2.3. Prediction Model for Uplift Pressure Based on the GRU Network

GRU is a performance-enhanced RNN variant with a long-term memory structure that allows temporal features in the data to be fully understood [19]. Furthermore, the GRU model is able to fit nonlinear features due to the nonlinear activation function (RULE activation function is used in this study). In this study, the GRU model was used to develop a mapping relationship between the uplift pressure and the environmental monitoring data of the concrete dam to predict the uplift pressure. The structure of the GRU unit is shown in Figure 3.

There are two gating structures in the GRU model prediction, the reset gate and the update gate, which are used to control the impact of the previous moment’s uplift pressure information on the current moment, thus fully learning the temporal characteristics of the uplift pressure data. The equations for the reset gate and update gate are as follows:

$${\mathit{r}}_t=\sigma \left({\mathit{W}}_r\left[{\mathit{g}}_r{\mathit{h}}_{t-1},x_t\right]+{\mathit{b}}_r\right)$$

$${\mathit{z}}_t=\sigma \left({\mathit{W}}_z\left[{\mathit{h}}_{t-1},x_t\right]+{\mathit{b}}_z\right)$$

where $x_t$ refers to the output of the upper layer CNN network at moment t; ${\mathit{h}}_t$ is the uplift pressure information retained at moment t; ${\mathit{h}}_{t-1}$ is the uplift pressure information retained at moment t − 1; W_r and b_r are reset gate parameters; σ is the nonlinear activation function, where the rule activation function is chosen; and g_r is the gating vector. W_z and b_z are updated gate parameters; all parameters are automatically optimized by the backpropagation algorithm.

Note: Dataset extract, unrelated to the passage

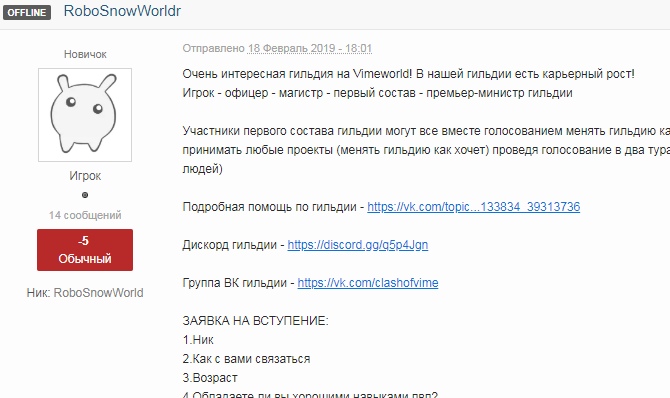This screenshot has height=398, width=670.
Task: Click the Игрок group label
Action: click(x=85, y=176)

The propagation equations for the candidate hidden information ${\tilde{\mathit{h}}}_t$ at moment t and the retained uplift pressure information ${\mathit{h}}_t$ at moment t can be obtained from the equations of the update gate and the reset gate as follows:

$${\tilde{\mathit{h}}}_t=\tanh \left({\mathit{W}}_h·\left[{\mathit{r}}_t{\mathit{h}}_{t-1},{\mathit{x}}_t\right]\right)$$

$${\mathit{h}}_t=\left(1-{\mathit{z}}_t\right){\mathit{h}}_{t-1}+{\mathit{z}}_t{\tilde{\mathit{h}}}_t$$

This equation indicates that the updated amount of ${\mathit{h}}_t$ is controlled by both ${\tilde{\mathit{h}}}_t$ and ${\mathit{h}}_{t-1}$.

2.4. Construction of the CNN-GRU Model for Uplift Pressure Prediction

The model simulation platform for this study is TensorFlow2.3, a deep learning framework under the Minconda3 configuration, and the script compilation language uses Python3.8. The concrete dam uplift pressure is affected by a variety of factors, such as water level and temperature. To correlate this characteristic information affecting the uplift pressure, the value of the uplift pressure at the same moment was represented as a vector in a series with the value of each factor, and the data were entered using a sliding window with a time sliding window designed in steps of 30 days. In this study, a CNN network was designed to extract effective features from uplift pressure-monitoring data samples. This network included 2 layers of convolution layers and 2 layers of pooling layers for better feature extraction. The GRU network was used to understand the feature vectors generated by the upper layer CNN network containing feature information. To improve the nonlinear computability of the GRU network structure and ultimately the model prediction capability, multiple GRU units were connected to form a chain-structured network. However, the multilayer GRU network structure inevitably exhibited exponential growth in parameters during the training process, which may affect the model prediction outcome. Therefore, the Adam optimization algorithm was used to update and optimize the model parameters [20]. The structure of the CNN-GRU uplift prediction model is presented in Figure 4, and the specific parameter settings are shown in

Table 1. CNN-GRU model parameter setting.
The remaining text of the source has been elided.